[Data on locating visible targets]
-=-=-=-=-

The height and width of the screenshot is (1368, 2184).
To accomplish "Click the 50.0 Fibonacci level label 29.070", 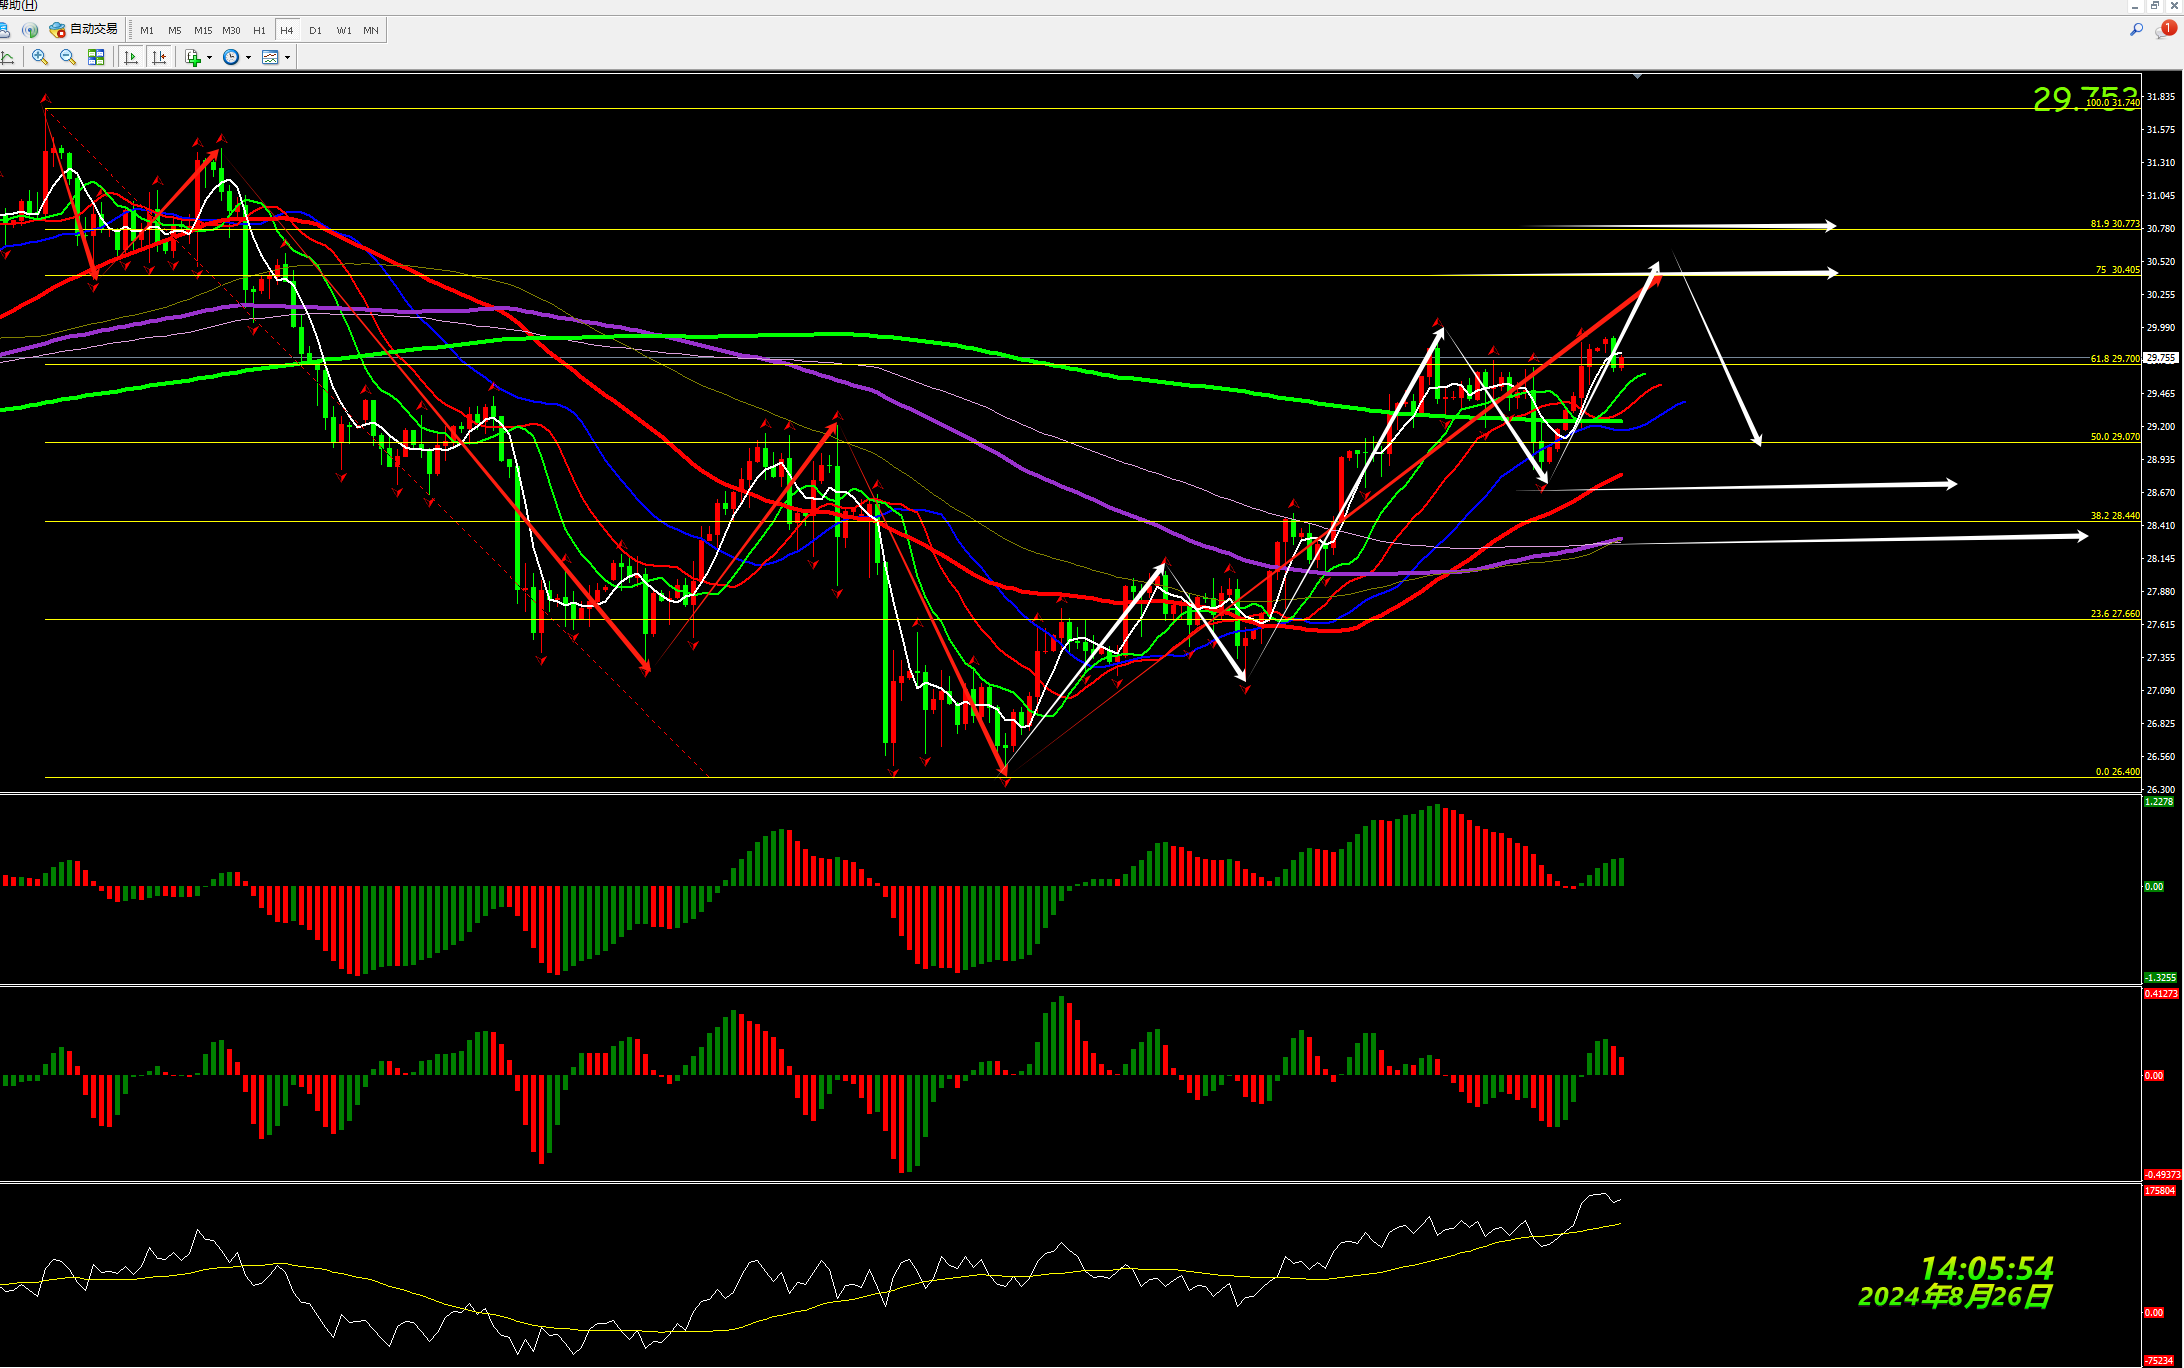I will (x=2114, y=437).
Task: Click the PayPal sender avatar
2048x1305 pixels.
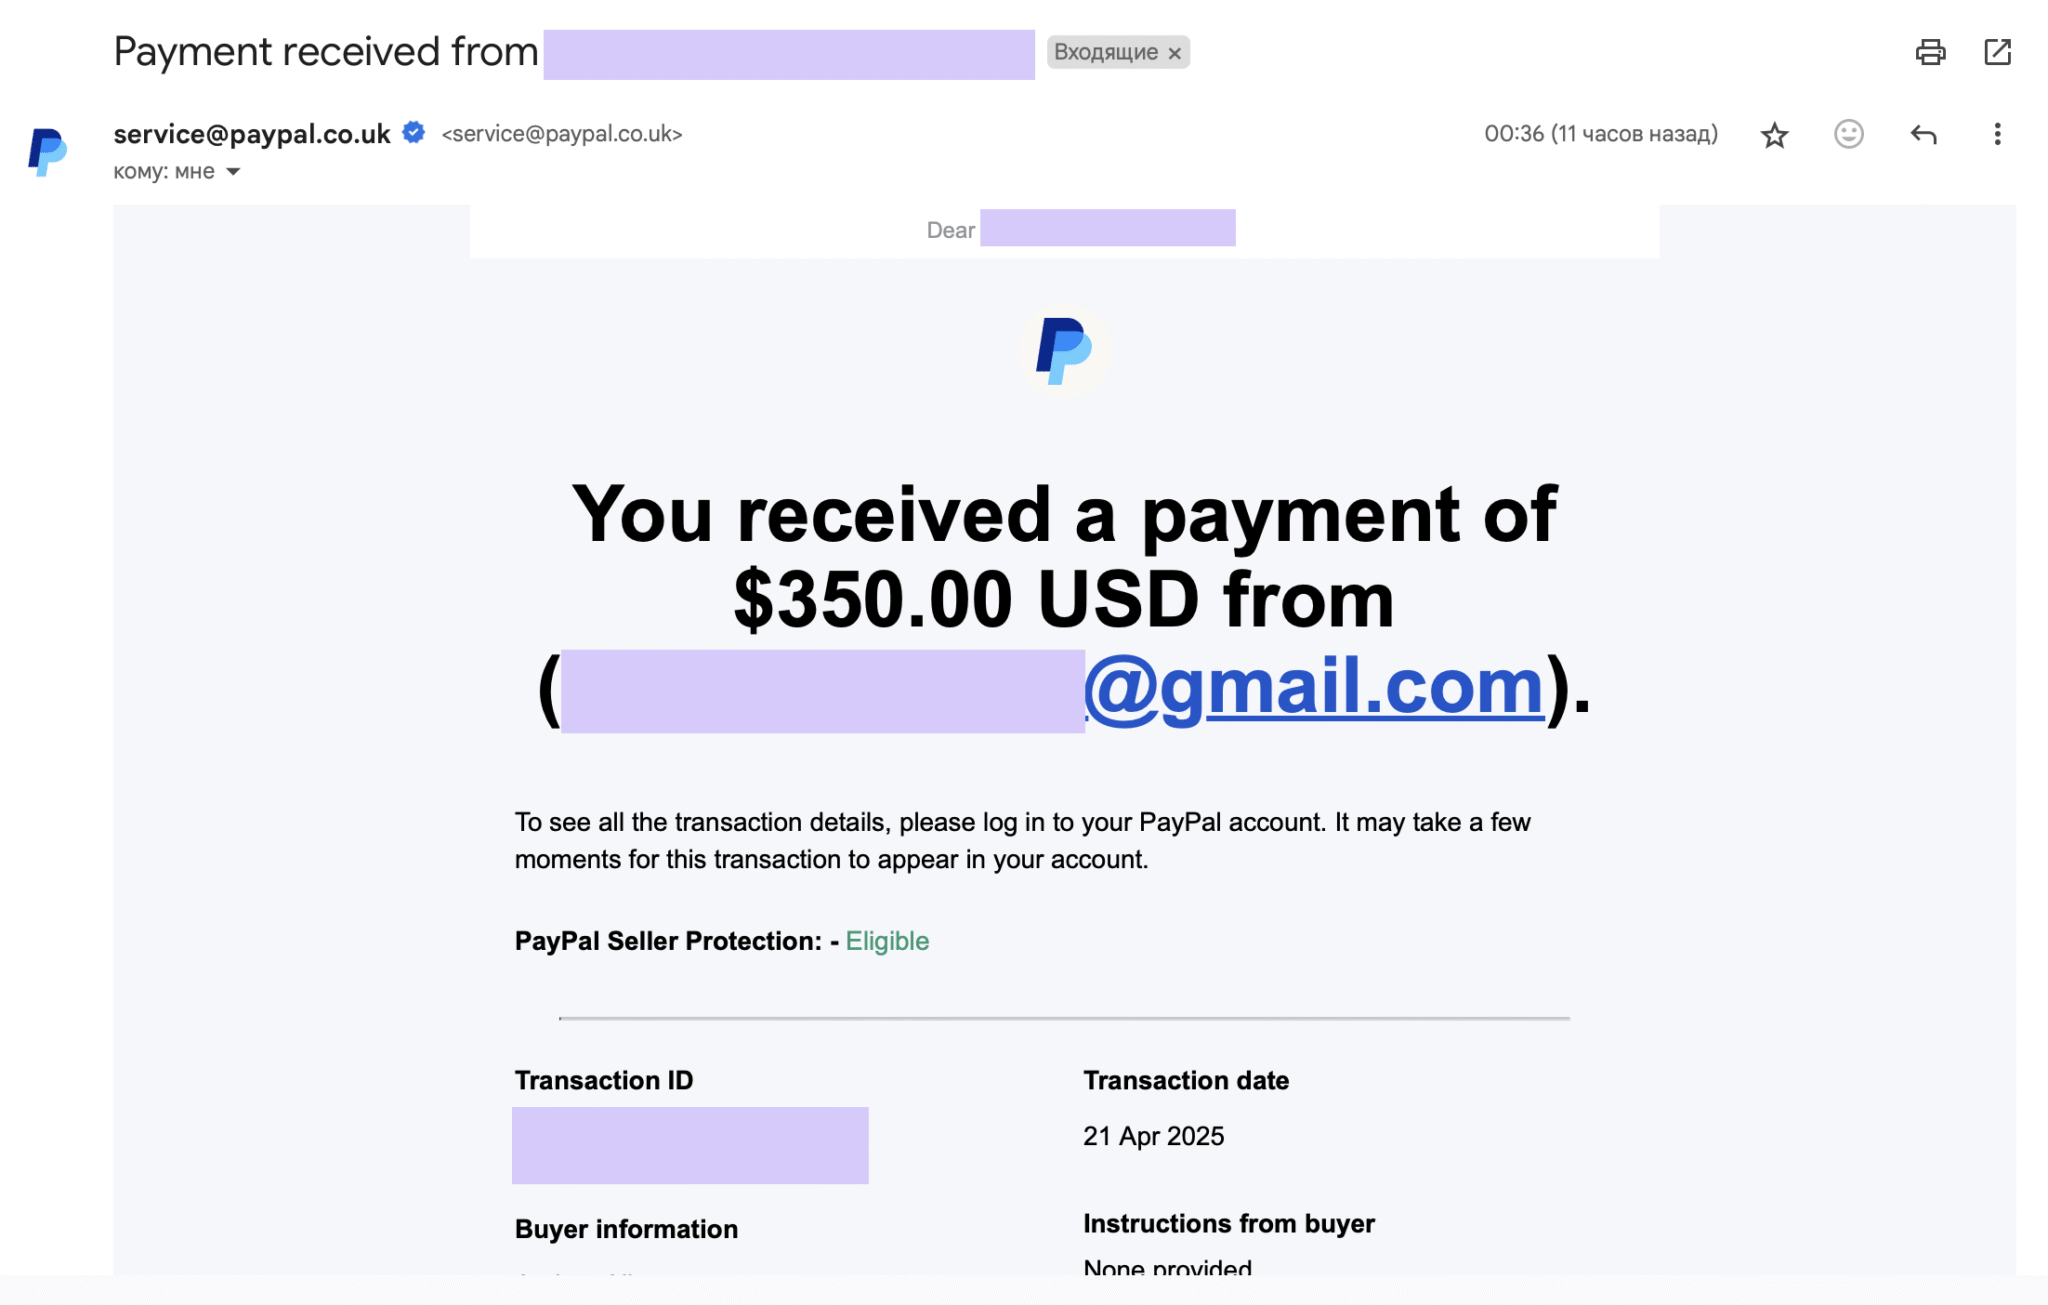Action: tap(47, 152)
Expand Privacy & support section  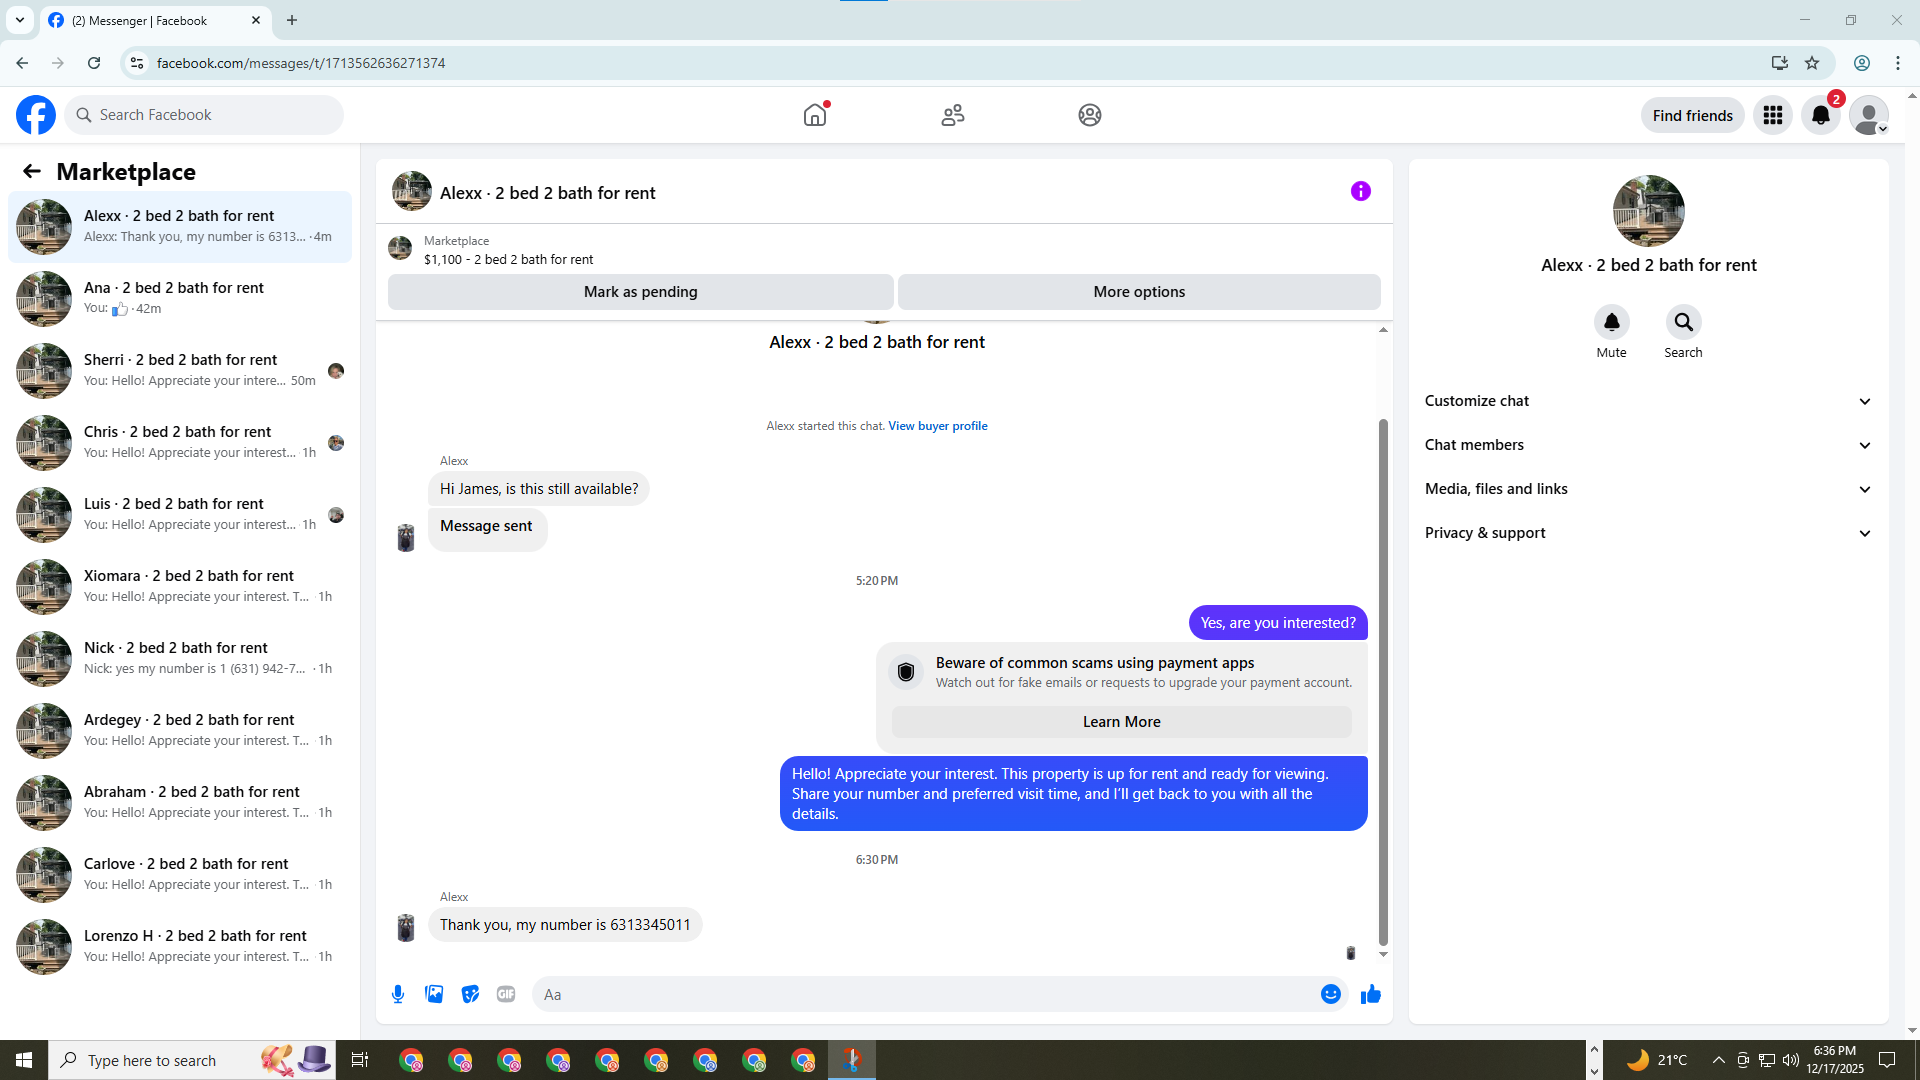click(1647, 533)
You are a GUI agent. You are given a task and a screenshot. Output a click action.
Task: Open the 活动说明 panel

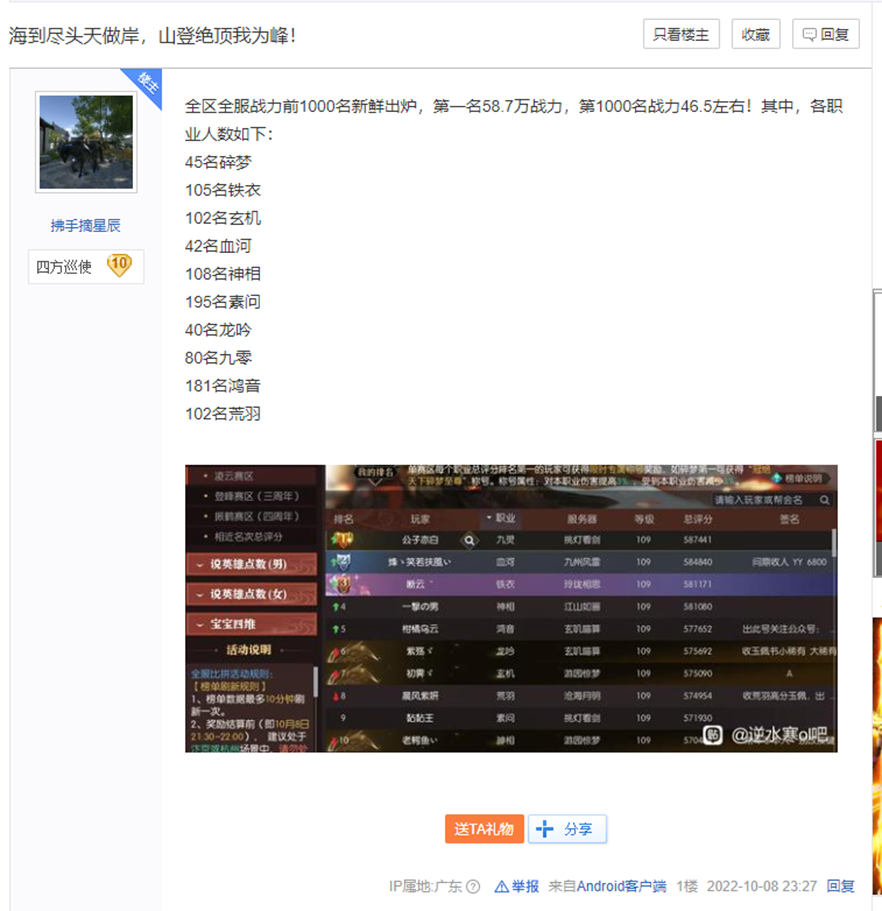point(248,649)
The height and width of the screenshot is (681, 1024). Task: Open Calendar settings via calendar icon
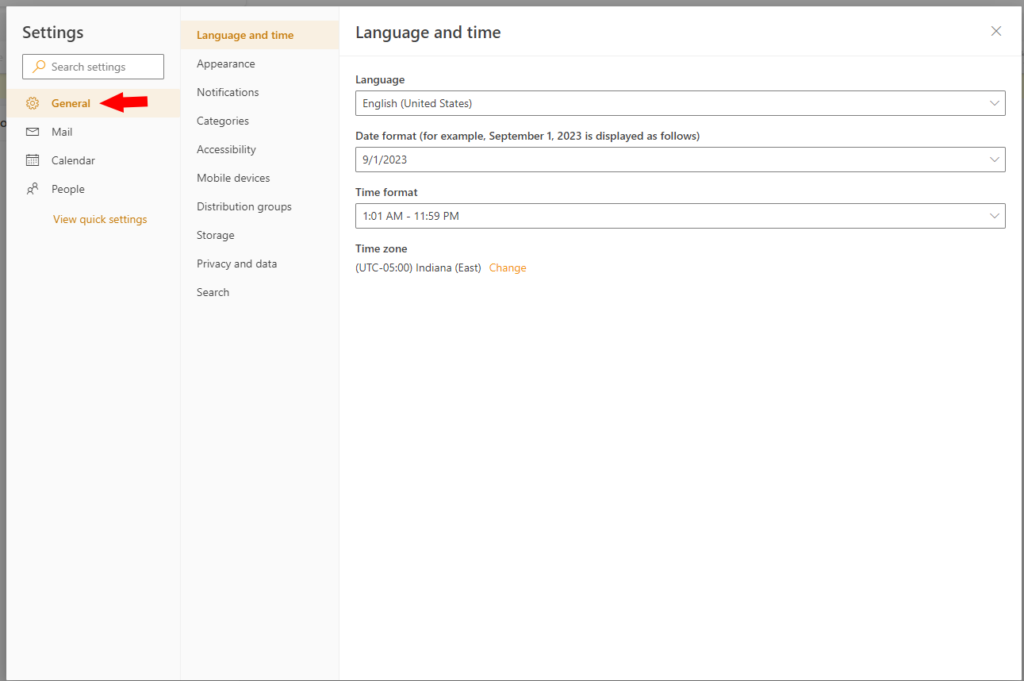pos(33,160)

-=-=-=-=-

Set exercise
Format the entries from the line with "You are a GUI" through the end of the entries as a JSON list of strings, one string per line. Skip blank lines and leave the pictures out.

Complete response
[
  "You are a GUI agent. You are given a task and a screenshot. Output a click action.",
  "Task: Open the 活动说明 panel",
  "point(248,649)",
  "The height and width of the screenshot is (681, 1024). Task: Open Calendar settings via calendar icon",
  "pos(33,160)"
]